Within the records, which lines hold the string "pensiones"? Report each one by copying it.

::: THE RECORDS :::

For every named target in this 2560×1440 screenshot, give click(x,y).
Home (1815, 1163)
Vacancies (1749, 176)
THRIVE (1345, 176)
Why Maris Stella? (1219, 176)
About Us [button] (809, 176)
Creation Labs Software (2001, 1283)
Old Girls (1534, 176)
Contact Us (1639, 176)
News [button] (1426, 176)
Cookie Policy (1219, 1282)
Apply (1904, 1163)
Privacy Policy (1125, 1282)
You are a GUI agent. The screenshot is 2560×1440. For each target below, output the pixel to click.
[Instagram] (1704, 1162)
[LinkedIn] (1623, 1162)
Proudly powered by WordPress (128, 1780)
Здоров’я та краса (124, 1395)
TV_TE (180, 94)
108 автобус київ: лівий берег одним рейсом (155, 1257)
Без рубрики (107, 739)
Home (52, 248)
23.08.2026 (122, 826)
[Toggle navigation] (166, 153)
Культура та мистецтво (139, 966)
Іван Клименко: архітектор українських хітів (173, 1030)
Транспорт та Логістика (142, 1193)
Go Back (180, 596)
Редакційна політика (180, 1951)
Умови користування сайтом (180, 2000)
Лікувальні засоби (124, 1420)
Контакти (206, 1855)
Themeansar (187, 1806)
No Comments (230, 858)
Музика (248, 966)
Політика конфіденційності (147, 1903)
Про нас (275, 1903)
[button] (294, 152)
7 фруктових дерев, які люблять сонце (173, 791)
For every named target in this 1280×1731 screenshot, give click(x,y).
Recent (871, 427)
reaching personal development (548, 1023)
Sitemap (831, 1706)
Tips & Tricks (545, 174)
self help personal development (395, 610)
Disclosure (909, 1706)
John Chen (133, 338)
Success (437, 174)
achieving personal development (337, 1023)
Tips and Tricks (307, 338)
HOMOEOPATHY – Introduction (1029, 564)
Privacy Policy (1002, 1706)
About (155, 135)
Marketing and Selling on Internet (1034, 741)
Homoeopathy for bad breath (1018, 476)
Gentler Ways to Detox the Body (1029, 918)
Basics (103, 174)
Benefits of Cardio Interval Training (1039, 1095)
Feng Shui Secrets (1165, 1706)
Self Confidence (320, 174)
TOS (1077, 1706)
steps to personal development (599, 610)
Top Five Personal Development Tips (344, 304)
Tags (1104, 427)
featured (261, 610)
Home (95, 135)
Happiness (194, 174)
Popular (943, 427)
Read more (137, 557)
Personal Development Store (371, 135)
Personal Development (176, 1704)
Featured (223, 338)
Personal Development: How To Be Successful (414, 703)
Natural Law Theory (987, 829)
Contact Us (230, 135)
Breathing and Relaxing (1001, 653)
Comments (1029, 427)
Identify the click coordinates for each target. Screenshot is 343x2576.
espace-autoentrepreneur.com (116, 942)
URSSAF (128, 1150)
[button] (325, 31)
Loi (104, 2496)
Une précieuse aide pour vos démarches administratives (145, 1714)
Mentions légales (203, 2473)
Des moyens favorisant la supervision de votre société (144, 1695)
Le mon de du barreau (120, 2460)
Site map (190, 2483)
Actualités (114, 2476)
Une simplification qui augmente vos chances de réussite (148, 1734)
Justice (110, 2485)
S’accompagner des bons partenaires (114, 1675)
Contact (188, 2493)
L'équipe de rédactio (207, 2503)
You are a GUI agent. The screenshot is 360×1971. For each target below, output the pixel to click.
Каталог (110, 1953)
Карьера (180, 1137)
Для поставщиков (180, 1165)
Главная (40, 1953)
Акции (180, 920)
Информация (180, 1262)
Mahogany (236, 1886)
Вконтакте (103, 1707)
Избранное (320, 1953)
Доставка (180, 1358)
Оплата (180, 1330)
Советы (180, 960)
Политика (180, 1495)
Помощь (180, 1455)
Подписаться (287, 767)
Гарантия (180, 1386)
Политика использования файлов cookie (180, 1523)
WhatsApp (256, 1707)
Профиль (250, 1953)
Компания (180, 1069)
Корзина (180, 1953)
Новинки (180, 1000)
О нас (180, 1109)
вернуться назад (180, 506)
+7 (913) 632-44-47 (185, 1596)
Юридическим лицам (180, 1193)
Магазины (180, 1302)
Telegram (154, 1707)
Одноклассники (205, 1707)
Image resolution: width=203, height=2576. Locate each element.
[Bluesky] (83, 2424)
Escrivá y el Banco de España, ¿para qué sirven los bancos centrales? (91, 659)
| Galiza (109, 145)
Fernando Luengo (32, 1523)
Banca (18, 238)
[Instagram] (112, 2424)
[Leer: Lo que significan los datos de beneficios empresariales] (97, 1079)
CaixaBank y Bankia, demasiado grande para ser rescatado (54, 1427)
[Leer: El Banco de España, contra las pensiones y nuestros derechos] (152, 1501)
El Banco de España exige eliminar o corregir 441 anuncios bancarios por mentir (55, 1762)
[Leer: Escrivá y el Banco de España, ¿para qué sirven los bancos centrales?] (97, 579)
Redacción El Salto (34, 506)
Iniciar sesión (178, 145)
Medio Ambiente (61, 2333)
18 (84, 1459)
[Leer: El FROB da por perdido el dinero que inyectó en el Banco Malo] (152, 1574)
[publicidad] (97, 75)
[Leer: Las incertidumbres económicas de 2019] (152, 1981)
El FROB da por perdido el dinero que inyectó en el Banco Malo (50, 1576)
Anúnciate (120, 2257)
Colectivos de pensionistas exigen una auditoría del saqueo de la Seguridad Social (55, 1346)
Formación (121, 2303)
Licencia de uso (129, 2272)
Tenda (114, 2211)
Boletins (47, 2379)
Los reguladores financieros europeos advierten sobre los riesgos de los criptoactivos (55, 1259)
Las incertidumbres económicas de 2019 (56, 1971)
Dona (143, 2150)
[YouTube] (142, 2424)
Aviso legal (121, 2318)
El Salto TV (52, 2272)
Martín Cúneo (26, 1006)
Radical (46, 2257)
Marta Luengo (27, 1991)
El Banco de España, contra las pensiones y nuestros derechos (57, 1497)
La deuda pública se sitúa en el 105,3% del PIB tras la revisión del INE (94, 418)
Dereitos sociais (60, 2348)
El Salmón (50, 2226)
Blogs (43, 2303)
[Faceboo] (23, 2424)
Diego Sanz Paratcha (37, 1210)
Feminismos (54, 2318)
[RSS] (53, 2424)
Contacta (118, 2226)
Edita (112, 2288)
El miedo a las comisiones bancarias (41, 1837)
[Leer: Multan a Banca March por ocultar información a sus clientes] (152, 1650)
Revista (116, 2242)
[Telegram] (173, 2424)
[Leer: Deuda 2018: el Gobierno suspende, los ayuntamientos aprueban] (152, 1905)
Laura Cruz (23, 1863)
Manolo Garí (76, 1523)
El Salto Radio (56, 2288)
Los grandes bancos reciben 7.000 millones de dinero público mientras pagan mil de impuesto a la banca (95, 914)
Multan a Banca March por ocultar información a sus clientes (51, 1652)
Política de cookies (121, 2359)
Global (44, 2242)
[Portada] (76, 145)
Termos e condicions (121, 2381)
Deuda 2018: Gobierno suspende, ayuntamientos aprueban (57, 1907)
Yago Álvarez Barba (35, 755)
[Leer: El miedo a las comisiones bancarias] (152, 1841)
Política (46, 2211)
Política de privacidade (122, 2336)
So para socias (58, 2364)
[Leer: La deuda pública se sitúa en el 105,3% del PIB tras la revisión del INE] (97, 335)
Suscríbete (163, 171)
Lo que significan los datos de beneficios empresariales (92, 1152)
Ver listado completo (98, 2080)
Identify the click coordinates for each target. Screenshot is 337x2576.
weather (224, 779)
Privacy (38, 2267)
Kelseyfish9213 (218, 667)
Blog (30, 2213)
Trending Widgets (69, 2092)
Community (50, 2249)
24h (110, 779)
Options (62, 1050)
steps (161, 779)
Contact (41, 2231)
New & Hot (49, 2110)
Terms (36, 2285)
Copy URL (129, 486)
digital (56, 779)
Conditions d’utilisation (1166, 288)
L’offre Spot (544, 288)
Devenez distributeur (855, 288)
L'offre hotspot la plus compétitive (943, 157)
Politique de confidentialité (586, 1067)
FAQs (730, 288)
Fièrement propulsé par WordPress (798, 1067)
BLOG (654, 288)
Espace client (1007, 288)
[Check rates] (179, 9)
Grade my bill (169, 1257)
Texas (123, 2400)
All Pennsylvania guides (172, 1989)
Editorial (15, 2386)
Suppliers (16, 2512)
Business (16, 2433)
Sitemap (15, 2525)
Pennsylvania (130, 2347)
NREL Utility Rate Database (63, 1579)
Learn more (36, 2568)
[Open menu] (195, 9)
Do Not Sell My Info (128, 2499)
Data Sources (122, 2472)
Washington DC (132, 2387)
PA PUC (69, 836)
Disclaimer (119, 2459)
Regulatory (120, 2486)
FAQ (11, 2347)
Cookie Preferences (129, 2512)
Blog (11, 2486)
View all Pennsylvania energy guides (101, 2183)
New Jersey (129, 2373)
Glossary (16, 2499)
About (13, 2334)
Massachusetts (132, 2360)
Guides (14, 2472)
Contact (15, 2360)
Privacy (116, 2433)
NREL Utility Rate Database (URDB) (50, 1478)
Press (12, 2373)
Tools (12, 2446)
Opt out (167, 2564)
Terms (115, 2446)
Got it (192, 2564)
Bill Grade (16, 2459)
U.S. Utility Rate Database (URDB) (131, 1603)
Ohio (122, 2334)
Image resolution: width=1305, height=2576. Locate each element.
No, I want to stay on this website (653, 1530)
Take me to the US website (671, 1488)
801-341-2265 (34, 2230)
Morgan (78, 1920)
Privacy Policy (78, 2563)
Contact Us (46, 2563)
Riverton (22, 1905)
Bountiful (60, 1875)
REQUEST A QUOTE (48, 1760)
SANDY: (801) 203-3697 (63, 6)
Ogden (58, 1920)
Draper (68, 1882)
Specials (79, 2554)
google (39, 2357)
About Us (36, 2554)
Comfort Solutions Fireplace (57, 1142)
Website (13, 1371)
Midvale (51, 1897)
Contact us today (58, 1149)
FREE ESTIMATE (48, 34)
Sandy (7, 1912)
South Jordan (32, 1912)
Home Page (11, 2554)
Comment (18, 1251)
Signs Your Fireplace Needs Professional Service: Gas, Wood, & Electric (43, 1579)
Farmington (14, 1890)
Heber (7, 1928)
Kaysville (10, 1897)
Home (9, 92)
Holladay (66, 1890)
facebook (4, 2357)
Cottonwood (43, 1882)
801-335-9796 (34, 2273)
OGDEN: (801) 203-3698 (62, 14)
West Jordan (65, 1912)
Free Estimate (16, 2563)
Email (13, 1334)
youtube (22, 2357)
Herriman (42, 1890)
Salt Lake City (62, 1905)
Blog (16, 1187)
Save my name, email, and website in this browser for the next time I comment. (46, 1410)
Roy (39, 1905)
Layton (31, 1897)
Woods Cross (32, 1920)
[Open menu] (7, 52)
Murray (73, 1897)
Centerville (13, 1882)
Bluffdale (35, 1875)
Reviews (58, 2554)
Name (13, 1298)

:::

■ TASK RESULT:
[Leer: El Banco de España, contra las pensiones y nuestros derechos] (152, 1501)
El Banco de España, contra las pensiones y nuestros derechos (57, 1497)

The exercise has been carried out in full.